§ SOURCE EXCERPT:
Song of the moment: "I will get there" Boyz II Men

Song lyrics: "Hey
Yeah
I've been wanderin' 'round in the dark
Been lost somewhere where no light could shine on my heart
I have known a pain so deep
But I know my faith will free me
[Get there] And I'll get through this
[Get there] I'll find my way again
So don't tell me that it's over
'Cause each step just gets me closer
(I will get there) I will get there
(I will get there) I will get there somehow
Cross that river (Cross that river)
Nothing's stoppin' me now
I will get through the night (Oh, yes, I will)
And make it through to the other side
(Get there) Get there
(Get there) Get there
I've been in these chains for so long
I'll break free and I'll be there where I belong
Hold my head up high, I'll stand tall
And I swear this time I won't fall
[Get there] I will do this
[Get there] No matter what it takes
'Cause I know no limitations
And I'll reach my destination, I will get there
I will get there (I will get there)
I will get there (Ooh) somehow (Somehow)
Cross that river (Cross that river)

§ DATA:
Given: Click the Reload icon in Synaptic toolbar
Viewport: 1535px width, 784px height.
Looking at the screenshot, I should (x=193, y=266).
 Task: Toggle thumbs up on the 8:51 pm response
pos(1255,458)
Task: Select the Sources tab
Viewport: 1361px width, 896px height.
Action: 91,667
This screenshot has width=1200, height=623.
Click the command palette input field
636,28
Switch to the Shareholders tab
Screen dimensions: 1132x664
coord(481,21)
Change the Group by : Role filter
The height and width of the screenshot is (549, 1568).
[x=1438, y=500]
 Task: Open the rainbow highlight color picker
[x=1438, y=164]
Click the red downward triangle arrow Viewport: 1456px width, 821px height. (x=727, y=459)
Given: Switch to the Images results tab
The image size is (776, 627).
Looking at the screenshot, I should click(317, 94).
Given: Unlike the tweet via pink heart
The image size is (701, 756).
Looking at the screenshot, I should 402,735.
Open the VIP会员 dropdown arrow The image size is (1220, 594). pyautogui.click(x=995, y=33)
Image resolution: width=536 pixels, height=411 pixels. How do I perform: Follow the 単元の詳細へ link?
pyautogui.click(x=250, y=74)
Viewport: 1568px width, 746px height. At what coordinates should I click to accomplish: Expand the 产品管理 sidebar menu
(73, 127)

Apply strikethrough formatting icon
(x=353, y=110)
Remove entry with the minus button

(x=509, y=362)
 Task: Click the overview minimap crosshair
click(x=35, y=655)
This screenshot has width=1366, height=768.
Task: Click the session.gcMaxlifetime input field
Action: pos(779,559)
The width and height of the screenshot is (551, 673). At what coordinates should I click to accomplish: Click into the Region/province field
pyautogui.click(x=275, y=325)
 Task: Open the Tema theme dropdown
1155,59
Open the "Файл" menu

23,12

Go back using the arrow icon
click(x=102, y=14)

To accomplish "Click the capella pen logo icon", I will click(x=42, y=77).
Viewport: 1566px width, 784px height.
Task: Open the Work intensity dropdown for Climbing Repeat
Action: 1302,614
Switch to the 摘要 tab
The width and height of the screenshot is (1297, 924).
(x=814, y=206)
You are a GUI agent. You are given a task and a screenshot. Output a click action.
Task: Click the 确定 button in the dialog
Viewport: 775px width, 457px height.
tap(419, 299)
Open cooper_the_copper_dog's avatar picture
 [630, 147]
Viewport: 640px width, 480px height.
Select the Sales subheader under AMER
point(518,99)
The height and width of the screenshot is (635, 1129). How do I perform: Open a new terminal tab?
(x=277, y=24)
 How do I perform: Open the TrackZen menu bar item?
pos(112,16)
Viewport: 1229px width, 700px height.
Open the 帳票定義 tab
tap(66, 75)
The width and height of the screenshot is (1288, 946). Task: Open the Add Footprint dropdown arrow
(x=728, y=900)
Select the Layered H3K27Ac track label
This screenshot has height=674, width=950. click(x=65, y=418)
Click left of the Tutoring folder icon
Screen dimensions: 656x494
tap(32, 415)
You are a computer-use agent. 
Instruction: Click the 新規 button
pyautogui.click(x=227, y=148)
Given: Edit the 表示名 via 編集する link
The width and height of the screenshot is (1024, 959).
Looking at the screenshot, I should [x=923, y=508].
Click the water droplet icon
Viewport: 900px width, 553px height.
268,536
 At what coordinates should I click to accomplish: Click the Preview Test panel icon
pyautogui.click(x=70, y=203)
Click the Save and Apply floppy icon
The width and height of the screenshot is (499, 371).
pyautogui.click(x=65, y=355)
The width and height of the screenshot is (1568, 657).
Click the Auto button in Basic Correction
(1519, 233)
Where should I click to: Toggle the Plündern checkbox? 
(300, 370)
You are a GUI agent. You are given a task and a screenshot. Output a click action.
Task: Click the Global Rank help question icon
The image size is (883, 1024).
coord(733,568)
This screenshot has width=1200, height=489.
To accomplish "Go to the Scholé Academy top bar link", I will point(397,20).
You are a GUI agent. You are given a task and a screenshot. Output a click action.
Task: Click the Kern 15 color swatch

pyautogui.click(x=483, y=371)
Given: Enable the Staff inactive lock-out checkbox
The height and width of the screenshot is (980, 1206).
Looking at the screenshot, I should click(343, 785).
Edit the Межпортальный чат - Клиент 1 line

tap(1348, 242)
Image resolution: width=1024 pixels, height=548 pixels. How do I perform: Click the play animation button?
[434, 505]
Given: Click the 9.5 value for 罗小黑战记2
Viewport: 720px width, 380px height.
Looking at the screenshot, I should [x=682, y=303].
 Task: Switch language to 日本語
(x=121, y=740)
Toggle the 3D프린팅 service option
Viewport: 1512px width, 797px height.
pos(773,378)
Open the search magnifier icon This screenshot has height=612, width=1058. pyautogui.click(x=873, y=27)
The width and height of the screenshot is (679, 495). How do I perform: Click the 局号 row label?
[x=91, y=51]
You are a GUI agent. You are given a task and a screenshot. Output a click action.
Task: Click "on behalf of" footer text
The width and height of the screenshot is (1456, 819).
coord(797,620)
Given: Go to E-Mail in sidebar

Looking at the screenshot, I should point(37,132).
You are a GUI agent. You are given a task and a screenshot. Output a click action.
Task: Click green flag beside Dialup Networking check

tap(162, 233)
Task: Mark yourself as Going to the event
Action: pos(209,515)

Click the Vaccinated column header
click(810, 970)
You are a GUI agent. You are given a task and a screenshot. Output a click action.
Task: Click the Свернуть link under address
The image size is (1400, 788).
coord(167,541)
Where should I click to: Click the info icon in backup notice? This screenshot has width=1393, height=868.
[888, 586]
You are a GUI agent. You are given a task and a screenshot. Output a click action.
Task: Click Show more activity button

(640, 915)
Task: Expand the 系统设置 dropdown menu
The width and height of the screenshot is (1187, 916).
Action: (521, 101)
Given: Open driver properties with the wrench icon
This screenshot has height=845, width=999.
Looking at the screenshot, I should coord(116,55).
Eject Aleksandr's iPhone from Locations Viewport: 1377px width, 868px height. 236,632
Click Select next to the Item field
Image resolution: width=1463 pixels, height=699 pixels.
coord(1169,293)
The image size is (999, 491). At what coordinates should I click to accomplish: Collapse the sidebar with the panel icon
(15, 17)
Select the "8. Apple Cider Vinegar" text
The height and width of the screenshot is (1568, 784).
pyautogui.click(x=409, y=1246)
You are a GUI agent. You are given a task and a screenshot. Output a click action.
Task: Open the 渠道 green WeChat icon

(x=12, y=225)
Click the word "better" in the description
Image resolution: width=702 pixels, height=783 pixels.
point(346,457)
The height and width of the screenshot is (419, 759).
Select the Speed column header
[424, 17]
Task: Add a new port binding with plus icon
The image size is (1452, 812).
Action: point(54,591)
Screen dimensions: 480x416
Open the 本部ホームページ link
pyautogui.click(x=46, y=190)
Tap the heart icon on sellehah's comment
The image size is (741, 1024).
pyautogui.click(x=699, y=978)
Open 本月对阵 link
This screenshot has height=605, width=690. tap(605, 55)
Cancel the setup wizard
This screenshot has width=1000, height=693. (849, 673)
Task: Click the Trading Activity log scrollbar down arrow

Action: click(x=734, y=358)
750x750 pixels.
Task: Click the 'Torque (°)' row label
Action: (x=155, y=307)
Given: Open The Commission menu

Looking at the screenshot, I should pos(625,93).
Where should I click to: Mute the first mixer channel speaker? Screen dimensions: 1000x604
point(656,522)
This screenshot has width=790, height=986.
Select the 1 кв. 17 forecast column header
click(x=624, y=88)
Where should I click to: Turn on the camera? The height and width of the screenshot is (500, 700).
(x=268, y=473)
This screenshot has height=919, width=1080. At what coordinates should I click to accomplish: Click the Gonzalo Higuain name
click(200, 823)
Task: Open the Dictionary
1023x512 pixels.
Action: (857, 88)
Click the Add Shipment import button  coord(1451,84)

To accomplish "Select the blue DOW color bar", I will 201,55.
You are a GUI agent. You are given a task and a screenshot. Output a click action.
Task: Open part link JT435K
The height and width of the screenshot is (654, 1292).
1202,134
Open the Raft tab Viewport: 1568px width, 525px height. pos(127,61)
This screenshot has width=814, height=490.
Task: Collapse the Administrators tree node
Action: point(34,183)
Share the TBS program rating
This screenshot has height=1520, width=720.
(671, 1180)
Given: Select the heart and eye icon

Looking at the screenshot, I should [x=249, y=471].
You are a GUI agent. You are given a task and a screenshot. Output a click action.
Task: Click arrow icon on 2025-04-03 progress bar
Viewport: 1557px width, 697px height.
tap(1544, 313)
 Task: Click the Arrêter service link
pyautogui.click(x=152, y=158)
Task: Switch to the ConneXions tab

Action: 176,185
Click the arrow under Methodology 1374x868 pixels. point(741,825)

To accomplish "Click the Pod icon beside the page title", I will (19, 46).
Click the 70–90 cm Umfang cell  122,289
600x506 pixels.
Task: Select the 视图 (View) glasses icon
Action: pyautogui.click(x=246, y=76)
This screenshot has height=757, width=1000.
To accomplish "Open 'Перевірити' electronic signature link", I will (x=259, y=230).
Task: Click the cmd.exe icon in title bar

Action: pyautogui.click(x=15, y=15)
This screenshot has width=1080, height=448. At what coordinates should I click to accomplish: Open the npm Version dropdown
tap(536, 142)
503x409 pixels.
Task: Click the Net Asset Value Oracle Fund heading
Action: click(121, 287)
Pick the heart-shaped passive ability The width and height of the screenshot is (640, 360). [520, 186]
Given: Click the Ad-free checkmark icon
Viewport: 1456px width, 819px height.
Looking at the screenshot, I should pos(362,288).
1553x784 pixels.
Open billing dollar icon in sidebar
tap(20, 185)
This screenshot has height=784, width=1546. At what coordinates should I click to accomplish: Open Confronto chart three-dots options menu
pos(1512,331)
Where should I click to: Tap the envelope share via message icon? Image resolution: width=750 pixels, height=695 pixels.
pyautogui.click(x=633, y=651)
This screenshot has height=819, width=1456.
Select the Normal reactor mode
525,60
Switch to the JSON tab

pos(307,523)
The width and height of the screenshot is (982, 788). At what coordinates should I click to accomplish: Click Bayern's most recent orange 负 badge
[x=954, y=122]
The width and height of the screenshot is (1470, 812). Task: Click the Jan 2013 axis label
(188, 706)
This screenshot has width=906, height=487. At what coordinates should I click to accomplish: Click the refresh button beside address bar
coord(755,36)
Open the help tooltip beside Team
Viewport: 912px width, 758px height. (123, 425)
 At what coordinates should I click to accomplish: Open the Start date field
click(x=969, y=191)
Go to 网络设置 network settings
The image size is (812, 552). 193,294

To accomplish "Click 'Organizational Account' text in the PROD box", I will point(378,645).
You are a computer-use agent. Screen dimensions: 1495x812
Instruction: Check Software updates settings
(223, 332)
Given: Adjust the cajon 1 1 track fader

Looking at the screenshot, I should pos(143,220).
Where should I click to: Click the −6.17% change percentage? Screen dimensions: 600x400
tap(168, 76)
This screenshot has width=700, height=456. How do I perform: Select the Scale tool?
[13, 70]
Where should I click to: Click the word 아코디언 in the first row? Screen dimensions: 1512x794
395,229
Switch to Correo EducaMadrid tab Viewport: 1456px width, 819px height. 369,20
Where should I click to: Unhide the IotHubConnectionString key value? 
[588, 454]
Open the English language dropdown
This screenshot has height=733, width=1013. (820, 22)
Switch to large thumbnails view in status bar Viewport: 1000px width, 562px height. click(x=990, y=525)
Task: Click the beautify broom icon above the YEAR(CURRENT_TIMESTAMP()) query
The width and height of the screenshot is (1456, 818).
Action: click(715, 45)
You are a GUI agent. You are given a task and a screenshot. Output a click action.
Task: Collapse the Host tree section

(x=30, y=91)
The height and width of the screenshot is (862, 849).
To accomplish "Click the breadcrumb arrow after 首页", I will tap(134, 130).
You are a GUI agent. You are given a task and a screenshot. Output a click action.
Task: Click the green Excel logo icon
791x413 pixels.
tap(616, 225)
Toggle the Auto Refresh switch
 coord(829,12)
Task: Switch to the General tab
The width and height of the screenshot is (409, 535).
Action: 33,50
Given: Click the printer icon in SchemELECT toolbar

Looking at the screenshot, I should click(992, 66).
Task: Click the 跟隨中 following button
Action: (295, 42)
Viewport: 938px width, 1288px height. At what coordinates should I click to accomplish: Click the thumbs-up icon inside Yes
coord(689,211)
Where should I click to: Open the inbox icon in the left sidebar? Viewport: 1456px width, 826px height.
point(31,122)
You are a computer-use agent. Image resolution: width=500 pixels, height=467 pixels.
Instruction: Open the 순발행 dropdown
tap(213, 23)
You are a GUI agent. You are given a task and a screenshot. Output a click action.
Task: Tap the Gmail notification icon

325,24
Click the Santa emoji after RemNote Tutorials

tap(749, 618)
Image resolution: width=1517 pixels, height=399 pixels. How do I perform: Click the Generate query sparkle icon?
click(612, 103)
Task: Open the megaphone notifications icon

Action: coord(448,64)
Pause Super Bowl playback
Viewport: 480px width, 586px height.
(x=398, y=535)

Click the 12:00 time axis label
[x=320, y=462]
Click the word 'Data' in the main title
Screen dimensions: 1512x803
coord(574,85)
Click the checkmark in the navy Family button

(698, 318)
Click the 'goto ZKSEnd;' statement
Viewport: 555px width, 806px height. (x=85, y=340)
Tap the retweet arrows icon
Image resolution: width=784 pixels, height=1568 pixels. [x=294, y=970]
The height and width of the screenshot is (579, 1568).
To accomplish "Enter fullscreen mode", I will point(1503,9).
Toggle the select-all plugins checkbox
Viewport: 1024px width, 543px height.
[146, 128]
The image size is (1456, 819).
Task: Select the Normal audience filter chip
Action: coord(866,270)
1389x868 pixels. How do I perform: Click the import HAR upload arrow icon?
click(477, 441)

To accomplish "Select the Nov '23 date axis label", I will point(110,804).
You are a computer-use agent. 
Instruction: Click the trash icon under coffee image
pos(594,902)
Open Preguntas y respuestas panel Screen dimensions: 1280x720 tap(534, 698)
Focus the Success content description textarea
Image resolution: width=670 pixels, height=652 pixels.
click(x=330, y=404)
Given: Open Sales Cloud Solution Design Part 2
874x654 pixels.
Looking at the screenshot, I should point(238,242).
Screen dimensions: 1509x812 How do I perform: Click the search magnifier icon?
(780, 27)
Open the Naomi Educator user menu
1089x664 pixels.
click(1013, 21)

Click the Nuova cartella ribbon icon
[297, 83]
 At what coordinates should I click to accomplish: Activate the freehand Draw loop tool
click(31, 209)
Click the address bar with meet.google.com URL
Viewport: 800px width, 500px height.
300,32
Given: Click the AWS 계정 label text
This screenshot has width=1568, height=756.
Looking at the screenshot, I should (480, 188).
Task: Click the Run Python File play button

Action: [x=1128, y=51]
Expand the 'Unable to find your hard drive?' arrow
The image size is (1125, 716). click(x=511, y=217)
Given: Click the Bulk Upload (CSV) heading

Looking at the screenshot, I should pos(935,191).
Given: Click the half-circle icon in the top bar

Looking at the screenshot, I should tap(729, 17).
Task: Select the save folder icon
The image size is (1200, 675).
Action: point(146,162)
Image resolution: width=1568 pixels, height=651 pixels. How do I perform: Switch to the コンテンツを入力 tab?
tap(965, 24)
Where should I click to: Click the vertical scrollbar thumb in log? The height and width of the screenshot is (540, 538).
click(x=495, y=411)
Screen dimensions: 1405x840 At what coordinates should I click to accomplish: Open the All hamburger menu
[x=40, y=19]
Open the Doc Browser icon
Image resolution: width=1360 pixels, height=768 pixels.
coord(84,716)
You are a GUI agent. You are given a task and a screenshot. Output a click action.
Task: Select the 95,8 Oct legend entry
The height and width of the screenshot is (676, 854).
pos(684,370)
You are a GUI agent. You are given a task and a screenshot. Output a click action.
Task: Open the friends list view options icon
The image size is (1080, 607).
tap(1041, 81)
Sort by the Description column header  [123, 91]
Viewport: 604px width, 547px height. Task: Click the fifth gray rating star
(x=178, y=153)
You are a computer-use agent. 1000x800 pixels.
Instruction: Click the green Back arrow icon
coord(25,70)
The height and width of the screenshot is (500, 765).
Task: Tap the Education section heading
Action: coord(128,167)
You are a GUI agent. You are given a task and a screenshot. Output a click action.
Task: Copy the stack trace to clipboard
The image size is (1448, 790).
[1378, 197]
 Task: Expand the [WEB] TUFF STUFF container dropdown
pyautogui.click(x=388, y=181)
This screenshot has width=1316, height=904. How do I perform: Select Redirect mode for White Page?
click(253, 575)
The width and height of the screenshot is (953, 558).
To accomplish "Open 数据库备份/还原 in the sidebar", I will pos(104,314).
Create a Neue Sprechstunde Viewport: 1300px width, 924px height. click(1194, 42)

§ PROBLEMS:
1 - In the Boyz II Men lyrics, what does the singer say they have been in "for so long"?
2 - Turn the line of the song lyrics that begins "Song of the moment" into a short list.

§ SOLUTIONS TO THE TASKS:
1 - Chains.

2 -
- Song of the moment: "I will get there"
- Artist: Boyz II Men